ETRE OU NE PAS ETRE … DE BONNE FOI, LA EST LA QUESTION

Si l’on peut dire qu’il y un avant et un après la réforme droit des contrats, c’est certainement quant à la prise en considération de la bonne foi des parties.

Celles-ci ne pouvaient certainement déjà, avant la réécriture du Code civil, se comporter n’importe comment l’une à l’égard de l’autre, car de nombreux dispositifs correctifs existaient déjà.

Mais la réforme du droit des contrats, poursuivant un objectif moralisateur indéniable et tendant à favoriser la justice contractuelle, a consacré la notion de bonne foi comme jamais elle ne l’avait été jusqu’alors.

Et cela pourrait bien donner un nouvel élan tant à l’invocation de celle-ci par les parties qu’à son recours par les juges pour motiver leurs décisions.

L’article 1104 du Code civil, en prévoyant en son premier alinéa que « Les contrats doivent être négociés, formés et exécutés de bonne foi » a tout d’abord introduit un devoir général, pesant sur chacune des parties au contrat et ce à tous stades de la vie de celui-ci.

L’alinéa 2 du même article, selon lequel « cette disposition est d’ordre public » a par ailleurs expressément érigé l’obligation de se comporter de bonne foi en devoir absolu, étant rappelé que l’article 1104 figure dans les dispositions préliminaires du sous-titre du Code civil désormais consacré aux contrats et que l’article 1102, qui consacre lui-même le principe de la liberté contractuelle, prévoit que celle-ci « ne permet pas de déroger aux règles qui intéressent l’ordre public » et donc à ce devoir.

Nul ne peut donc désormais ignorer qu’il convient de se comporter de bonne foi dans le contexte contractuel !

Il est cependant bien dommage que nulle définition de la bonne foi n’ait été donnée à cette occasion, comme si l’appréciation de l’obligation d’en faire preuve devait procéder d’une forme d’intuition naturelle que chacun serait susceptible de ressentir en son for intérieur.

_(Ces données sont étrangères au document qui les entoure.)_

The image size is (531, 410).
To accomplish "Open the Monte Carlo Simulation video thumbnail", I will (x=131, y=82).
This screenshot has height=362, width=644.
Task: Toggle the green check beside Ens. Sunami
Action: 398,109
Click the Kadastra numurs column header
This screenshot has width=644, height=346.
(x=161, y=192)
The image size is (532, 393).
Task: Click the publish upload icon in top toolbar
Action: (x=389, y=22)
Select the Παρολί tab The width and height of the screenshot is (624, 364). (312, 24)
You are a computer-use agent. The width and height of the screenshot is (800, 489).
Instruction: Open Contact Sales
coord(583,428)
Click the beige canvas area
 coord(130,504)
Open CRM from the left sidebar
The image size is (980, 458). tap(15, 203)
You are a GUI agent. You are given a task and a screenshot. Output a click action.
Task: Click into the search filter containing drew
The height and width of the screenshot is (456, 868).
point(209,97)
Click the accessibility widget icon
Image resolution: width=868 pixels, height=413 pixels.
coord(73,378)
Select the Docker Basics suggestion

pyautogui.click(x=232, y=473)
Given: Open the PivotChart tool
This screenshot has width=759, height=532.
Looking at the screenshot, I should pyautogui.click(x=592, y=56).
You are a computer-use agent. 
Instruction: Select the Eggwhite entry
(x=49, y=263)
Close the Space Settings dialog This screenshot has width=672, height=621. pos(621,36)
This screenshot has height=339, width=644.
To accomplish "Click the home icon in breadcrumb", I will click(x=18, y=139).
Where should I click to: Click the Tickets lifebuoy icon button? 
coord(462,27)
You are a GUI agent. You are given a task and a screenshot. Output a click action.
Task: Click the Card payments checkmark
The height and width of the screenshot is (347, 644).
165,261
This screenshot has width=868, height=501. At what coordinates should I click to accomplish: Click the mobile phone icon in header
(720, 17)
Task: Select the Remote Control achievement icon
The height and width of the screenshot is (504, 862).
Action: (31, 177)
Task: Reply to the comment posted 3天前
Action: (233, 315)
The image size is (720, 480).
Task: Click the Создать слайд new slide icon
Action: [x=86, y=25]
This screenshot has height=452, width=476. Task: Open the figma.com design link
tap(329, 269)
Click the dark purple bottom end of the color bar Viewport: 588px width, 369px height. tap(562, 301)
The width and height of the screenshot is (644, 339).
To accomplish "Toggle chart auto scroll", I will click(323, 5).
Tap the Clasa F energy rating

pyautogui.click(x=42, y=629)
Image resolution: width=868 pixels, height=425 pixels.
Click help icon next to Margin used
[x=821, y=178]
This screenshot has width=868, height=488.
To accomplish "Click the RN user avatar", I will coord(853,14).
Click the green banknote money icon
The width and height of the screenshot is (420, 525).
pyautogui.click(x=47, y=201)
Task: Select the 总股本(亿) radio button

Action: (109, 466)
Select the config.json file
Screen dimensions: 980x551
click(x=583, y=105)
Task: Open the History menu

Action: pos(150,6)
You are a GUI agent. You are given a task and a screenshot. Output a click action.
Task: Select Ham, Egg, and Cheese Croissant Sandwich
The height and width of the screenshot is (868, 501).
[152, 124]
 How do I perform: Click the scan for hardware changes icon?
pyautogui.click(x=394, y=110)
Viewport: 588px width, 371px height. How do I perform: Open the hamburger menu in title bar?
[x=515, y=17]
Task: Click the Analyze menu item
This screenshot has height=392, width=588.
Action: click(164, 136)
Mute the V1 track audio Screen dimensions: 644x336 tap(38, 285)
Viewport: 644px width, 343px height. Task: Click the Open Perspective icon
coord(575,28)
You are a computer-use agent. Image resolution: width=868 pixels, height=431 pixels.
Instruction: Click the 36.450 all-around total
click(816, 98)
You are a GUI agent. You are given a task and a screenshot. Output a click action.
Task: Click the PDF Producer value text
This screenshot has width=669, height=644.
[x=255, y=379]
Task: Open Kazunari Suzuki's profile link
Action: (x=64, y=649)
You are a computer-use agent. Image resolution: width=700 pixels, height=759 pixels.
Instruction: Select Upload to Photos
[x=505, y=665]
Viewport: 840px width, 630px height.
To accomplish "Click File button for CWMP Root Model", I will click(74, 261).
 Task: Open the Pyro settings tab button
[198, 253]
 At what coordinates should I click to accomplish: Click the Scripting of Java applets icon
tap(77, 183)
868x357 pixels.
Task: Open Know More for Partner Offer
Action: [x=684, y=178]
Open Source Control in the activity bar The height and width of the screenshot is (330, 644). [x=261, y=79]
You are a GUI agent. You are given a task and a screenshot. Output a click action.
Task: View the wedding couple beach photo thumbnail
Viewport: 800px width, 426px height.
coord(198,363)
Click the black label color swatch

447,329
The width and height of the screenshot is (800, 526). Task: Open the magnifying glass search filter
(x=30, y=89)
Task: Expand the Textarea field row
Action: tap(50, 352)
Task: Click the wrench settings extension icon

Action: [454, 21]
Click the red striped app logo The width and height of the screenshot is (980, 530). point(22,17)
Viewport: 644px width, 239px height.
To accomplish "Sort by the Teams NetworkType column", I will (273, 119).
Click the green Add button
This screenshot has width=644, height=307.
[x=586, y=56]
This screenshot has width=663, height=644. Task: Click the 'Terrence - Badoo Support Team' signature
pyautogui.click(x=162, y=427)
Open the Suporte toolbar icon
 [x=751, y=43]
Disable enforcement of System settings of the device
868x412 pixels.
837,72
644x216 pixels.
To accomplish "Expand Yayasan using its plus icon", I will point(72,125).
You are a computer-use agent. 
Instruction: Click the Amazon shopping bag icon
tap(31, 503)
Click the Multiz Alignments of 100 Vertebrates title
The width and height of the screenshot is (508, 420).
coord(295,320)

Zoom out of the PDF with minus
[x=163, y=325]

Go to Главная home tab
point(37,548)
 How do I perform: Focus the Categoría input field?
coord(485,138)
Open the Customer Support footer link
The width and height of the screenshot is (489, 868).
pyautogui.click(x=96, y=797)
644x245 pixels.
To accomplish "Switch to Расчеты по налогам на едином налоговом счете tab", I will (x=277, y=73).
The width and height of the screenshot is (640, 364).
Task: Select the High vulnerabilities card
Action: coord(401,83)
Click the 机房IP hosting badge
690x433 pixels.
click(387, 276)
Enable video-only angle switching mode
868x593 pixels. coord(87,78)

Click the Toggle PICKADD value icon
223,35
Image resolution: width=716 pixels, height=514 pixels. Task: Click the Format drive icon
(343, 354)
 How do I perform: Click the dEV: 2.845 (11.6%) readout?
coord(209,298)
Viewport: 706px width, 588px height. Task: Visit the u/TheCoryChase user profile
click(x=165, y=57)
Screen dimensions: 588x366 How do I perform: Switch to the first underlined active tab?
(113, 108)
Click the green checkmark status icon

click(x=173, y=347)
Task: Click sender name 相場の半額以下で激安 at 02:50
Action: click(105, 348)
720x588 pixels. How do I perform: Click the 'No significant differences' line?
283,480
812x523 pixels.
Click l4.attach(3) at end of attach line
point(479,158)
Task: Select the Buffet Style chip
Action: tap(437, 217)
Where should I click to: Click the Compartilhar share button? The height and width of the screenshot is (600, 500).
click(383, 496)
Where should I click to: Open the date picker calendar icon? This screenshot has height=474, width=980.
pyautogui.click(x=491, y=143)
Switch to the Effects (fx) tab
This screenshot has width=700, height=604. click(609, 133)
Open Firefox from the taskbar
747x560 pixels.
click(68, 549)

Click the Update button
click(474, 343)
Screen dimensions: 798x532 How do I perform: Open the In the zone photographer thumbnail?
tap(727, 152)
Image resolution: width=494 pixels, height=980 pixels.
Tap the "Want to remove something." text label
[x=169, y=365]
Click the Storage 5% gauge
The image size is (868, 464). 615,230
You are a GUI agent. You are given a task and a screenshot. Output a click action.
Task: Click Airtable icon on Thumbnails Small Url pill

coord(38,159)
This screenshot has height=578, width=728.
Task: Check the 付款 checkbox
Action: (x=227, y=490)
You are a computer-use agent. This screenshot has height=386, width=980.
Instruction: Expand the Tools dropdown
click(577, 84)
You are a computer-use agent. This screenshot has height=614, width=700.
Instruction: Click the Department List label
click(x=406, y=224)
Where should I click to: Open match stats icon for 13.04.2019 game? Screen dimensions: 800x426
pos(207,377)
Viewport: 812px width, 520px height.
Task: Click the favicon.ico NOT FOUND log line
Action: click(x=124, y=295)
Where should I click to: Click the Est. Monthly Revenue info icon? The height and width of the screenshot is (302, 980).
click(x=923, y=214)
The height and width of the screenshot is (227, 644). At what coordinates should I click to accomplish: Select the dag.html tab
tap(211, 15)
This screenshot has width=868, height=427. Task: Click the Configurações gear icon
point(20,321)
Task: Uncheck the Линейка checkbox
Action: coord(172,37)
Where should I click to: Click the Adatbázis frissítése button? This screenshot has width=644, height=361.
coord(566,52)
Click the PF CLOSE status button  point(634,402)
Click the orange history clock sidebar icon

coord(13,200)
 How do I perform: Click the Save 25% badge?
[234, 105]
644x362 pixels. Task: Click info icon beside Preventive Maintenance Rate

Si certains des contours de la notion ont pu être dessinés à l’occasion de décisions judiciaires, qui permettent de comprendre qu’il s’agirait de ne pas commettre d’abus à l’égard de l’autre partie, de se comporter raisonnablement, modérément, avec loyauté et honnêteté, elle demeure floue et peu facilement appréhendable en pratique.

Sachant qu’au-delà de la définition de la notion, peut se poser la question de sa graduation ; la mauvaise foi pouvant être plus ou moins caractérisée, le comportement d’une partie étant susceptible de ne pas se résumer à une seule composante.

Les juges ont vocation à apprécier le respect du devoir de se comporter de bonne foi en tenant compte de l’ensemble de la situation leur étant soumise et en définissant le comportement qu’aurait dû avoir une partie, ce qui peut procéder d’une analyse subjective.

L’enjeu que représente la bonne foi est certainement devenu plus important qu’auparavant.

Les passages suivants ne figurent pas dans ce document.